··· Data shown

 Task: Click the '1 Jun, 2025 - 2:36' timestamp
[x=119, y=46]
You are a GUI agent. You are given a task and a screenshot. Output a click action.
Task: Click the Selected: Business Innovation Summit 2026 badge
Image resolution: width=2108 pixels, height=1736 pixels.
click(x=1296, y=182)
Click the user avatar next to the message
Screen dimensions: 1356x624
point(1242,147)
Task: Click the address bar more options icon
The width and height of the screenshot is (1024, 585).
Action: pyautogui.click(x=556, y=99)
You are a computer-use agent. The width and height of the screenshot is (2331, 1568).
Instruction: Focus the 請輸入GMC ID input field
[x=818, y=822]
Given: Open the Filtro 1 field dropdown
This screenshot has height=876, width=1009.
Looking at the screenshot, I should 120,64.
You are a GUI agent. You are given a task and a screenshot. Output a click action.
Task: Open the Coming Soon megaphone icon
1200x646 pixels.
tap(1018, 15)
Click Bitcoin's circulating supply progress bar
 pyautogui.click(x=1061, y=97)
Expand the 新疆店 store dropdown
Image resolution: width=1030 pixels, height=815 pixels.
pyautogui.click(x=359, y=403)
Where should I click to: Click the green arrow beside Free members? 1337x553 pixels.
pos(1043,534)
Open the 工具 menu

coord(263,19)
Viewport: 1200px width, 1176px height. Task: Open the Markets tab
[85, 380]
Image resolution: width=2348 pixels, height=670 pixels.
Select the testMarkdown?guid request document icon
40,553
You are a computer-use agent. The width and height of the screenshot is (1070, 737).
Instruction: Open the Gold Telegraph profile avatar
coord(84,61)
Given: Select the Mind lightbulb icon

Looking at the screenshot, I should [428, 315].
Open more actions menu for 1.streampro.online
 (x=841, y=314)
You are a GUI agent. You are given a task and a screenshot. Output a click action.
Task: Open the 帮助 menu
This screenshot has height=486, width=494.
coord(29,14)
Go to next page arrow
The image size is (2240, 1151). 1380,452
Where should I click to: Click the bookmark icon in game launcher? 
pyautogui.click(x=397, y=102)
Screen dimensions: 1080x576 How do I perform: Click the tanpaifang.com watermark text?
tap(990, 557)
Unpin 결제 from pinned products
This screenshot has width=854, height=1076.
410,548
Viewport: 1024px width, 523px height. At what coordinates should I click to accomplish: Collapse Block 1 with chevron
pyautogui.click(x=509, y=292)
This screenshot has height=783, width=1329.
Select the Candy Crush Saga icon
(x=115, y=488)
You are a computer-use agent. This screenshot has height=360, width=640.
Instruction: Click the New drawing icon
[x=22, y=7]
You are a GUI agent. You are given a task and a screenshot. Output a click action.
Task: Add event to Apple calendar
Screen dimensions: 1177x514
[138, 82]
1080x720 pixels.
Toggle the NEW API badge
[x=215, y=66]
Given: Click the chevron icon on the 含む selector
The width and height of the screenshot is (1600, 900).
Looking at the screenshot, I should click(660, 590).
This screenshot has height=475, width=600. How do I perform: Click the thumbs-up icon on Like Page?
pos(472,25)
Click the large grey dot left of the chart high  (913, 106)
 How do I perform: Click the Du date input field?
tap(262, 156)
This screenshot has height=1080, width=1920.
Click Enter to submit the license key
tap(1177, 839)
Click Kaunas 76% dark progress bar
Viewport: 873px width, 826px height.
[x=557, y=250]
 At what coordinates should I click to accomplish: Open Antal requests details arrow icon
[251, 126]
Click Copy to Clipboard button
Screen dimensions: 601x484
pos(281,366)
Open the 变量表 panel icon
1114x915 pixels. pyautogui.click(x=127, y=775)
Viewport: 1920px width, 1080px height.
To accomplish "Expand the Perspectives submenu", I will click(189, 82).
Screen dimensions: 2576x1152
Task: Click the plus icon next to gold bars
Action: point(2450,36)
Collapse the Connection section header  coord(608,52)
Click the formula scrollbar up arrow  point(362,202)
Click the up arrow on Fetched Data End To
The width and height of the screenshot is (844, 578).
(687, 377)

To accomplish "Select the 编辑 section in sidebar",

······

■ What you are asked to do ■
Quote all of the lines above word for word.

■ Exercise answer ■
 Task: Click the '1 Jun, 2025 - 2:36' timestamp
[x=119, y=46]
You are a GUI agent. You are given a task and a screenshot. Output a click action.
Task: Click the Selected: Business Innovation Summit 2026 badge
Image resolution: width=2108 pixels, height=1736 pixels.
click(x=1296, y=182)
Click the user avatar next to the message
Screen dimensions: 1356x624
point(1242,147)
Task: Click the address bar more options icon
The width and height of the screenshot is (1024, 585).
Action: pyautogui.click(x=556, y=99)
You are a computer-use agent. The width and height of the screenshot is (2331, 1568).
Instruction: Focus the 請輸入GMC ID input field
[x=818, y=822]
Given: Open the Filtro 1 field dropdown
This screenshot has height=876, width=1009.
Looking at the screenshot, I should 120,64.
You are a GUI agent. You are given a task and a screenshot. Output a click action.
Task: Open the Coming Soon megaphone icon
1200x646 pixels.
tap(1018, 15)
Click Bitcoin's circulating supply progress bar
 pyautogui.click(x=1061, y=97)
Expand the 新疆店 store dropdown
Image resolution: width=1030 pixels, height=815 pixels.
pyautogui.click(x=359, y=403)
Where should I click to: Click the green arrow beside Free members? 1337x553 pixels.
pos(1043,534)
Open the 工具 menu

coord(263,19)
Viewport: 1200px width, 1176px height. Task: Open the Markets tab
[85, 380]
Image resolution: width=2348 pixels, height=670 pixels.
Select the testMarkdown?guid request document icon
40,553
You are a computer-use agent. The width and height of the screenshot is (1070, 737).
Instruction: Open the Gold Telegraph profile avatar
coord(84,61)
Given: Select the Mind lightbulb icon

Looking at the screenshot, I should [428, 315].
Open more actions menu for 1.streampro.online
 (x=841, y=314)
You are a GUI agent. You are given a task and a screenshot. Output a click action.
Task: Open the 帮助 menu
This screenshot has height=486, width=494.
coord(29,14)
Go to next page arrow
The image size is (2240, 1151). 1380,452
Where should I click to: Click the bookmark icon in game launcher? 
pyautogui.click(x=397, y=102)
Screen dimensions: 1080x576 How do I perform: Click the tanpaifang.com watermark text?
tap(990, 557)
Unpin 결제 from pinned products
This screenshot has width=854, height=1076.
410,548
Viewport: 1024px width, 523px height. At what coordinates should I click to accomplish: Collapse Block 1 with chevron
pyautogui.click(x=509, y=292)
This screenshot has height=783, width=1329.
Select the Candy Crush Saga icon
(x=115, y=488)
You are a computer-use agent. This screenshot has height=360, width=640.
Instruction: Click the New drawing icon
[x=22, y=7]
You are a GUI agent. You are given a task and a screenshot. Output a click action.
Task: Add event to Apple calendar
Screen dimensions: 1177x514
[138, 82]
1080x720 pixels.
Toggle the NEW API badge
[x=215, y=66]
Given: Click the chevron icon on the 含む selector
The width and height of the screenshot is (1600, 900).
Looking at the screenshot, I should click(660, 590).
This screenshot has height=475, width=600. How do I perform: Click the thumbs-up icon on Like Page?
pos(472,25)
Click the large grey dot left of the chart high  (913, 106)
 How do I perform: Click the Du date input field?
tap(262, 156)
This screenshot has height=1080, width=1920.
Click Enter to submit the license key
tap(1177, 839)
Click Kaunas 76% dark progress bar
Viewport: 873px width, 826px height.
[x=557, y=250]
 At what coordinates should I click to accomplish: Open Antal requests details arrow icon
[251, 126]
Click Copy to Clipboard button
Screen dimensions: 601x484
pos(281,366)
Open the 变量表 panel icon
1114x915 pixels. pyautogui.click(x=127, y=775)
Viewport: 1920px width, 1080px height.
To accomplish "Expand the Perspectives submenu", I will click(189, 82).
Screen dimensions: 2576x1152
Task: Click the plus icon next to gold bars
Action: point(2450,36)
Collapse the Connection section header  coord(608,52)
Click the formula scrollbar up arrow  point(362,202)
Click the up arrow on Fetched Data End To
The width and height of the screenshot is (844, 578).
(687, 377)

To accomplish "Select the 编辑 section in sidebar",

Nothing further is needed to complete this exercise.